Oh don't worry I'm not insulted at all, I'm so socially awkward in real life I think I've become numb to insults. As mentioned, I am making the assumption that any rigorous long-term studies like O'Shaughnessy which show a predictive pattern will translate into similar behaviour for ASX, this is why I'm so confident. I fail to see how it won't, if patterns in markets are driven by human nature, and for patterns which are time-tested, it should work in every market. If it doesn't, it also goes against common sense, intuitively a basket of high EV/EBTIDA (overvalued stocks) would underperform a basket of EV/EBITDA (undervalued stocks), thus a basket of low EV/EBITDA would also outperform the index which is composed of both high EV/EBITDA and low EV/EBITDA.

To skyQuake: I like your charts, what program are you using? I pulled those parameters off the top of my head when I was in a cafe. Maybe I can try myself when I have time and see if I can add the other parameters in the book and do some fine-tuning. For example in regards to re-balance, I think he also did rebalance every year, but he found that depending on the month can result in big difference, so he averaged the results of yearly rebalance based on every month. Also with regards to financial reporting, if you're using trailing 12 months, information can only be obtained the day the annual report is released to public, which would be about 3 months lag. He included dividends (I think?) as this is part of your real income from this strategy compared to holding an index, this may skew your results in a big way. How did you account for splits?

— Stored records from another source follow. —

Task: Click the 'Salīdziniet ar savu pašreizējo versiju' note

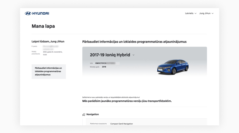Action: tap(111, 97)
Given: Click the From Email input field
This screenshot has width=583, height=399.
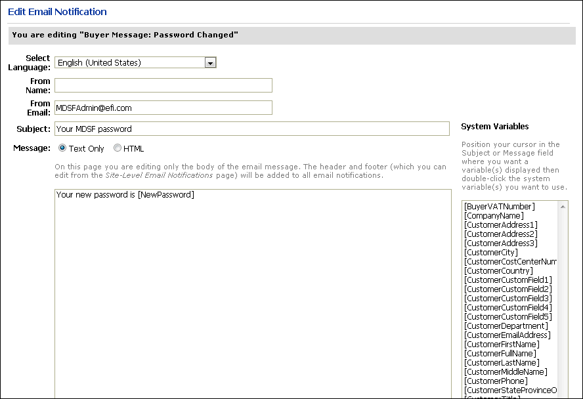Looking at the screenshot, I should (x=163, y=108).
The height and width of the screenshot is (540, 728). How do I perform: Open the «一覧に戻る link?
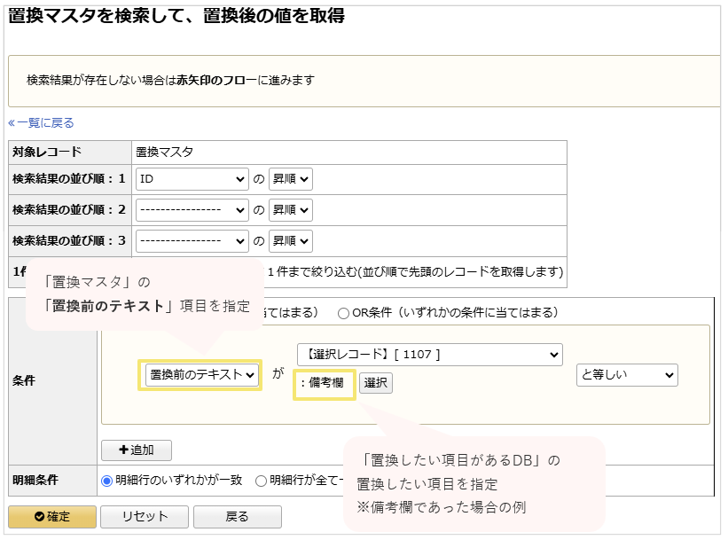click(38, 123)
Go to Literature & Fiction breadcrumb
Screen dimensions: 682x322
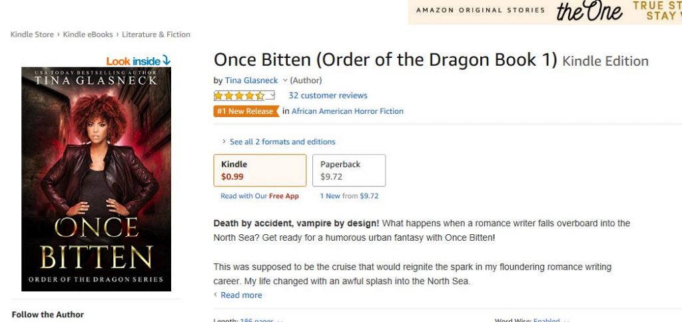pos(156,35)
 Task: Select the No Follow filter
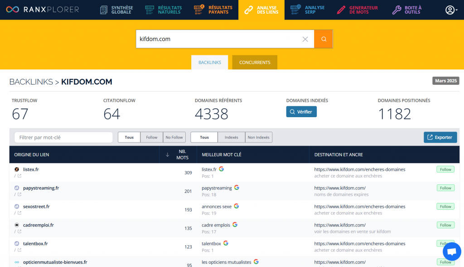[174, 137]
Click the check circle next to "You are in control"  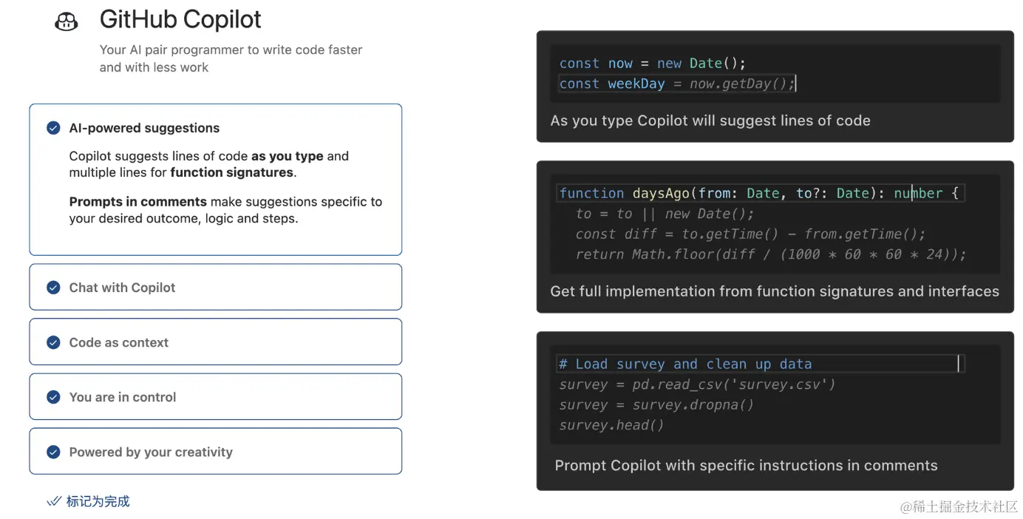point(53,397)
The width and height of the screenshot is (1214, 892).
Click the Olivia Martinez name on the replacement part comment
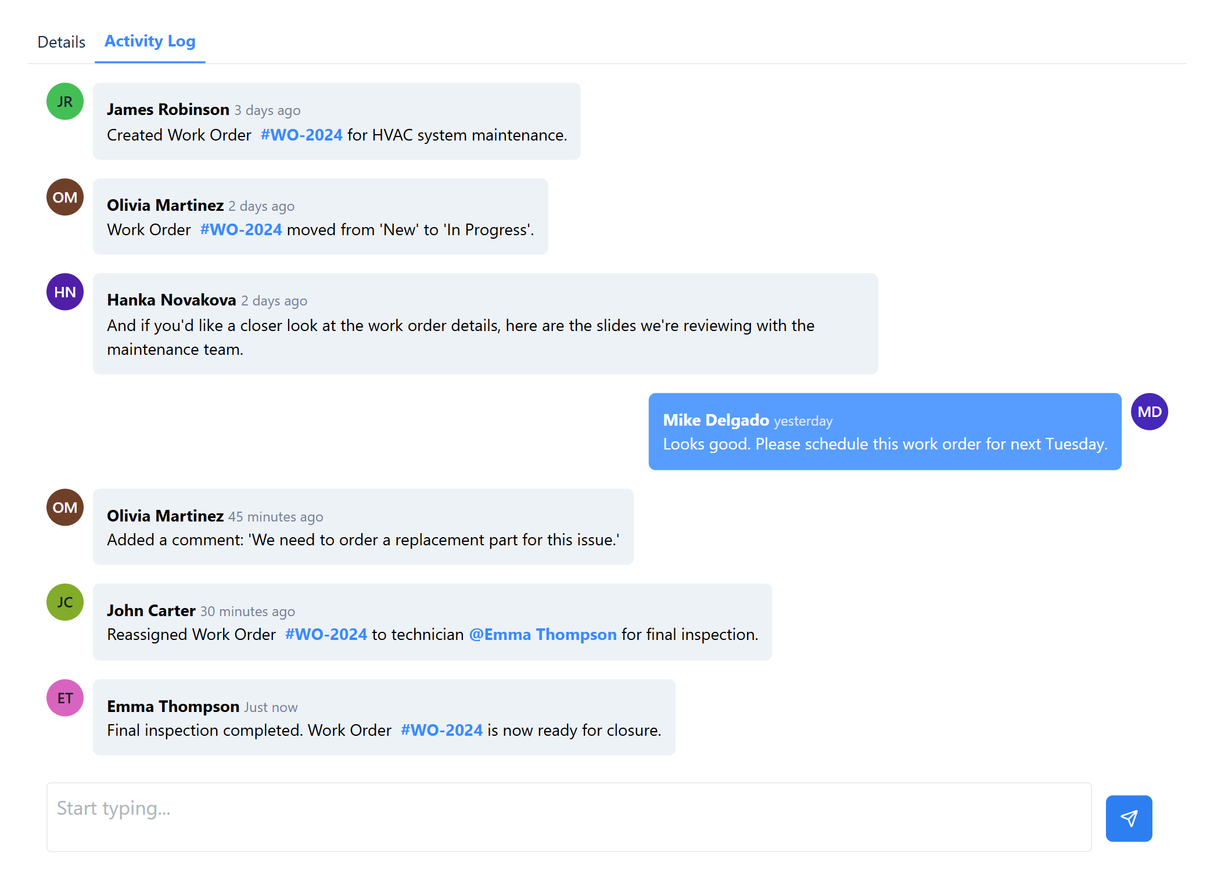tap(165, 516)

Hey ReXXar, backtest is via Bloomberg which has good historical F/A stuff. I did test divvies, and compared against ASX300 accumulation index and the relative difference was similar in the end so didnt bother updating. Bloomberg auto-scrubs data for any corp actions.
I would caution against adding more parameters or optimizing by changing dates - classic example of curve fitting
 
Oh don't worry I'm not insulted at all, I'm so socially awkward in real life I think I've become numb to insults. As mentioned, I am making the assumption that any rigorous long-term studies like O'Shaughnessy which show a predictive pattern will translate into similar behaviour for ASX, this is why I'm so confident. I fail to see how it won't, if patterns in markets are driven by human nature, and for patterns which are time-tested, it should work in every market. If it doesn't, it also goes against common sense, intuitively a basket of high EV/EBTIDA (overvalued stocks) would underperform a basket of EV/EBITDA (undervalued stocks), thus a basket of low EV/EBITDA would also outperform the index which is composed of both high EV/EBITDA and low EV/EBITDA.

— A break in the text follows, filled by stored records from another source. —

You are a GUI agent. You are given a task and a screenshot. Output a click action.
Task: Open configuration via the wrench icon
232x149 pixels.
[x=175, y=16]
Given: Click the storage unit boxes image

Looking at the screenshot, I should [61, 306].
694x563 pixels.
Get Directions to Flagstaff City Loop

Long-run ASX return is around 10% per year, thus you can just buy a basket of spin offs and achieve 20% return on average, no talent required.

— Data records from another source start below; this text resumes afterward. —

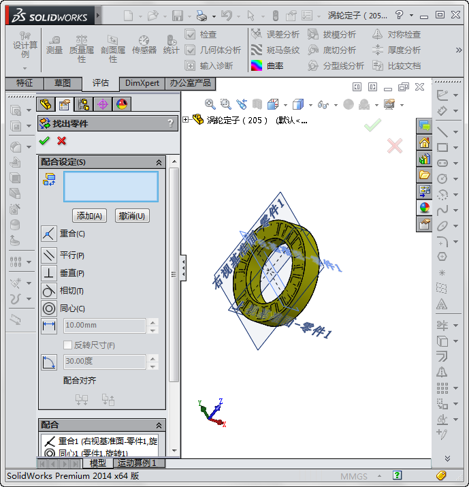This screenshot has width=469, height=487.
Task: Open the DimXpert tab
Action: tap(142, 82)
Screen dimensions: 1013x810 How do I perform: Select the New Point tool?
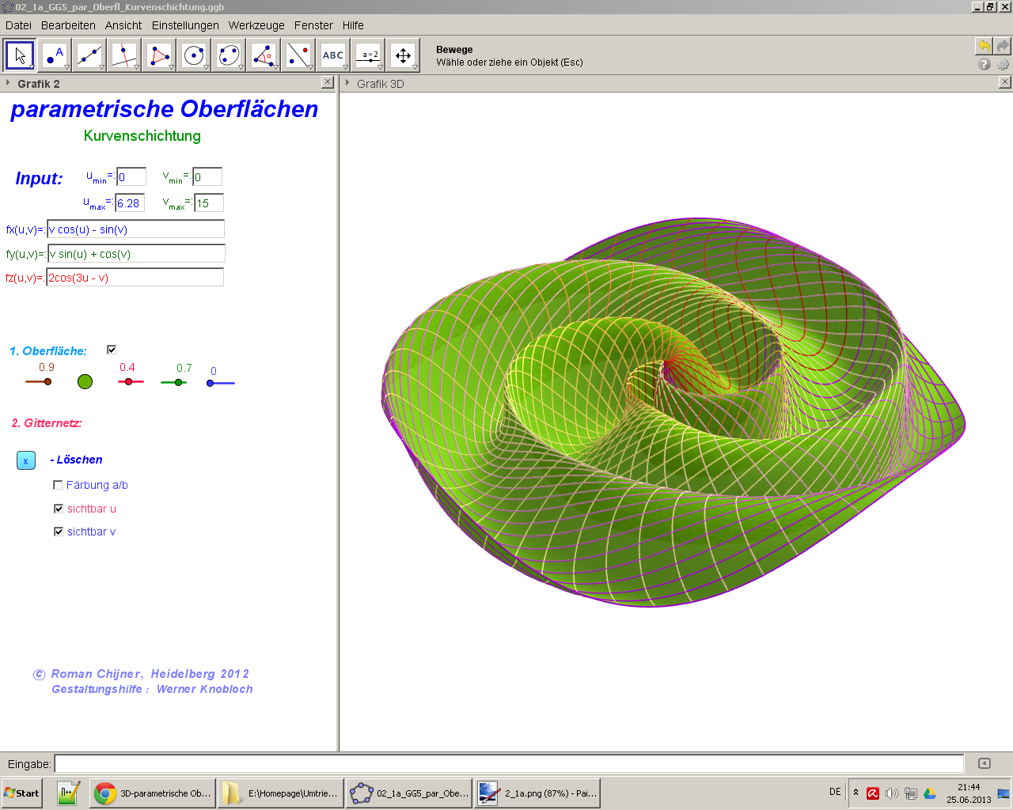click(x=55, y=55)
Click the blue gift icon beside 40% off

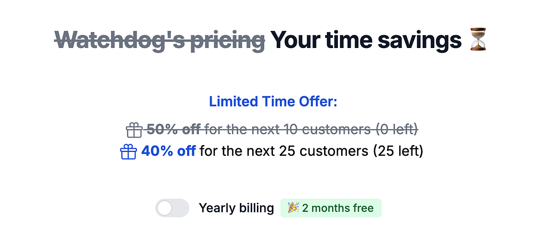point(128,152)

What I was originally taking issue with is that you were stating that the spinoff strategy could beat the market by 10% with no effort or extra risk.



If you refine the strategy further and mix some other value metrics you can OUTPERFORM by over 18-19% per year AND lower volatility as well. So in the very long-run, if the market rises on average 10% per year, you'll looking at 38% per year with lower downside volatility (hence I think all fund managers should use 38% benchmark).


I'm 100% confident that on AVERAGE if you break the ASX300 into 10 deciles by EV/FCF and buy the lowest decile you will outperform the market at least in the mid double digits per year.

These are the other statements I have issue with that came later. Especially when there is not data to back it up


It had nothing to do with EV/EBITDA, that only came later......

I am not saying a variant strategy from your idea/s will not produce risk adjusted returns


The point I am making is that just because it is a good idea and make sense does not mean it will work in reality.


Life is just not that easy all of the time.